Looks like a great ensemble, and you've got some room treatment going on, eh?


----------



## mdrake (Jan 31, 2008)

Nice setup! I really like the way you concealed the Danley horn. :T 

Matt


----------



## fusionrx (Aug 19, 2010)

Well hidden! interesting mix of equipment you have.


----------



## tcarcio (Jun 27, 2007)

ironglen said:


> Looks like a great ensemble, and you've got some room treatment going on, eh?


Thanks. It helps with all that paneling.



mdrake said:


> Nice setup! I really like the way you concealed the Danley horn. :T
> 
> It really was the only option seeing how it is so large. Does move some air though.:clap:
> 
> ...


----------



## engtaz (Jul 9, 2010)

Nice setup. What would you say is the differences between your first set and now?


----------



## tcarcio (Jun 27, 2007)

I would say it is higher end which is obvious but the sound is much more smooth and involving. Plus I think it looks alott better.


----------



## celica_pete21 (Aug 27, 2009)

Great setup. :T I'm a fan for sure


----------



## gorb (Sep 5, 2010)

It certainly does look a lot better. I love seeing pictures of those danleys though. So big! What'd you end up doing with your old subs and speakers?


----------



## ojojunkie (Jun 23, 2010)

with those changes you made, i'm pretty sure it's a big improvement in audio quality..


----------



## Crossblade (Jul 21, 2010)

Love these B&W! Good job with the acoustic panels as well. Pretty system for sure


----------



## tcarcio (Jun 27, 2007)

gorb said:


> It certainly does look a lot better. I love seeing pictures of those danleys though. So big! What'd you end up doing with your old subs and speakers?
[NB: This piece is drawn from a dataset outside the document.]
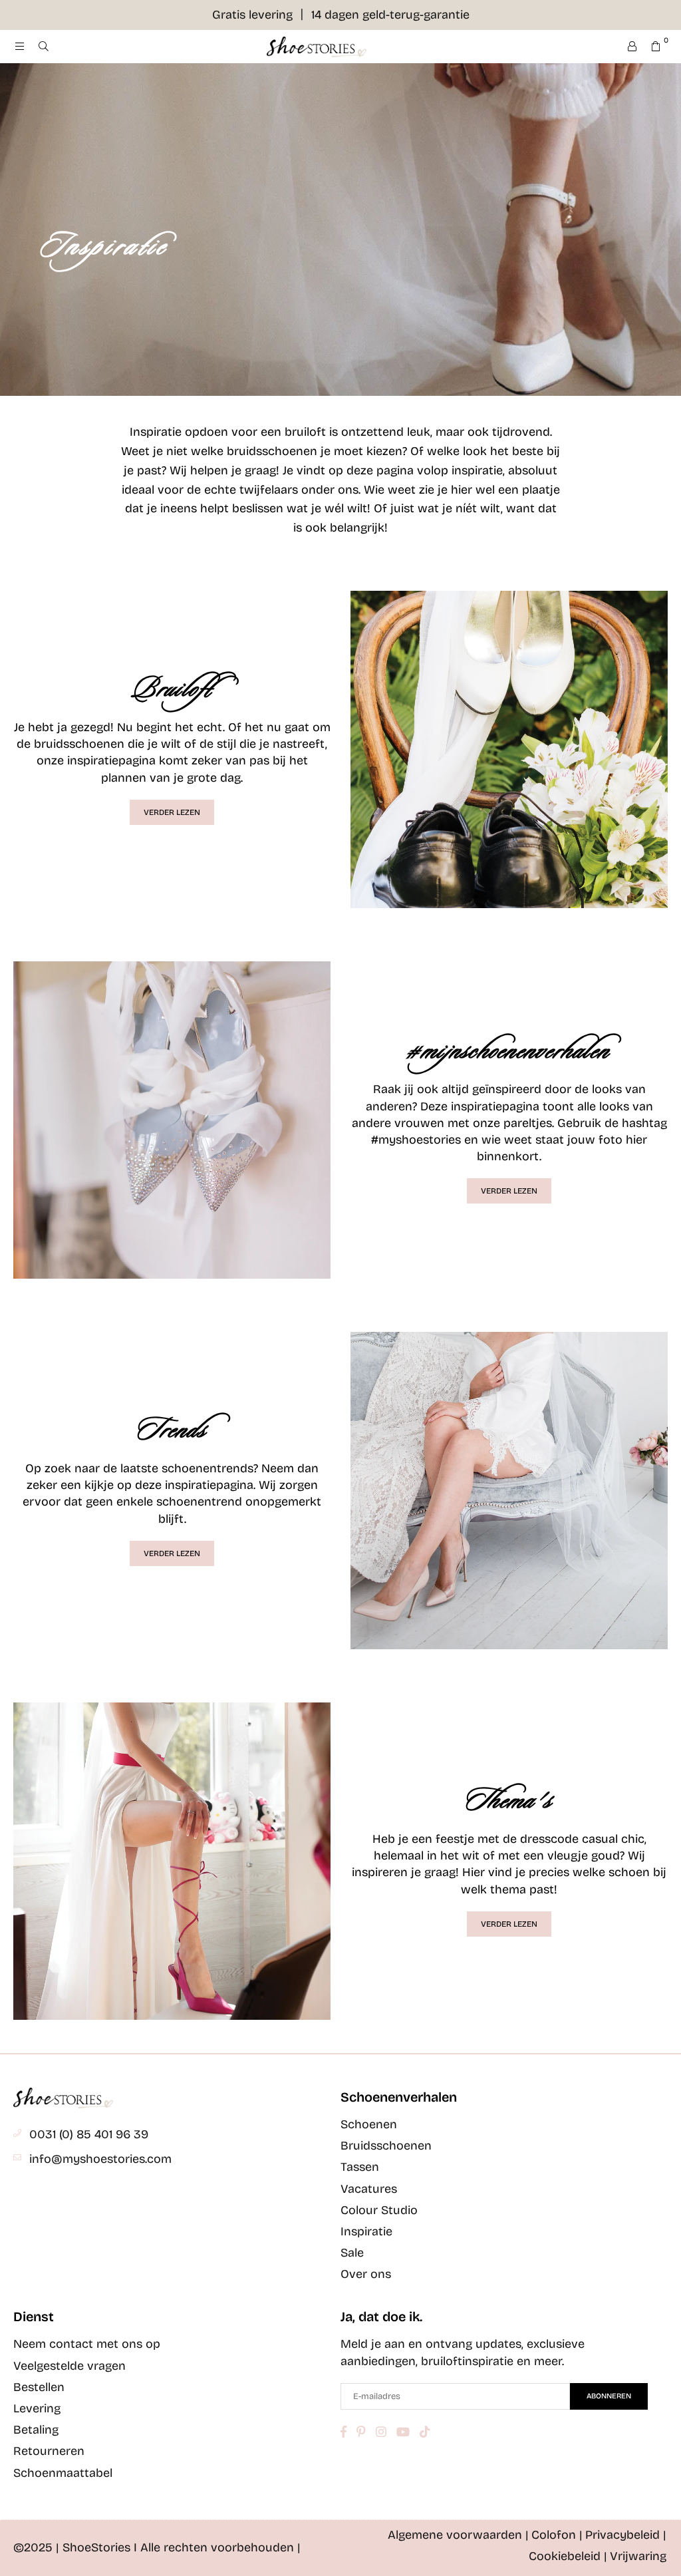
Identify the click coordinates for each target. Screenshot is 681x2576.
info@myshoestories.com (100, 2159)
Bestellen (39, 2387)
Sorry for the late response. :bigsmile:I Sold them and put the money back into the system.


----------



## tcarcio (Jun 27, 2007)

ojojunkie said:


> with those changes you made, i'm pretty sure it's a big improvement in audio quality..


It is. I really like the B+W's even though they are 30 years old.:clap:


----------



## tcarcio (Jun 27, 2007)

Crossblade said:


> Love these B&W! Good job with the acoustic panels as well. Pretty system for sure


Thanks......:wave:


----------



## jimmerz (Feb 1, 2011)

Looks good! What exactly are you room dimensions?


----------



## tcarcio (Jun 27, 2007)

jimmerz said:


> Looks good! What exactly are you room dimensions?
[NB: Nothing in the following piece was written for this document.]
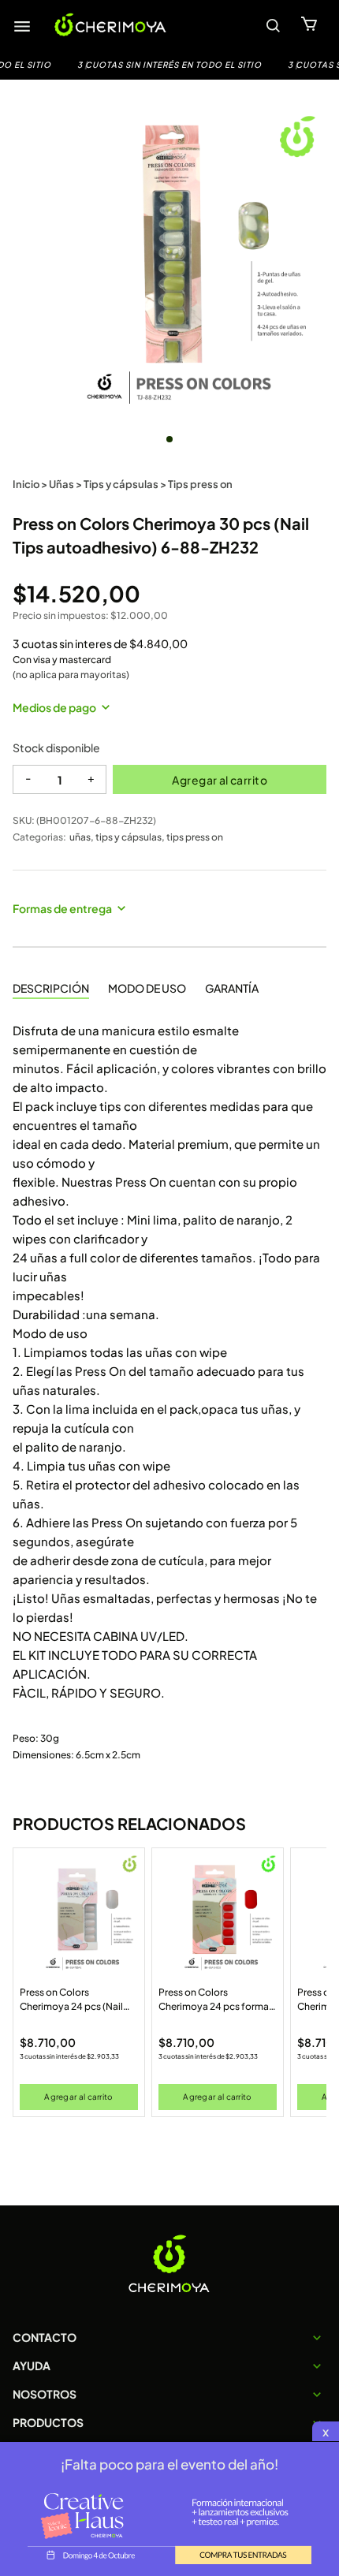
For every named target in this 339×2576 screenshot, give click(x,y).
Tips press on (200, 484)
Thanks, The room is 13 wide by 15 long but it has a half wall open to another room. I want to close it in but I just haven't had the extra time or money to do it.


----------



## jimmerz (Feb 1, 2011)

Thanks. Mine will be very close to those dimensions...i think 14x17 or 14x18?

Just trying to get ideas.


----------



## speaker-seeker (Jan 30, 2011)

i like your setup but is there enough breathing room between some of the components? like the blue ray on top of the amp?


----------



## tcarcio (Jun 27, 2007)

I have changed the setup so that is no longer the case. I now have it all seperate from the amp.


----------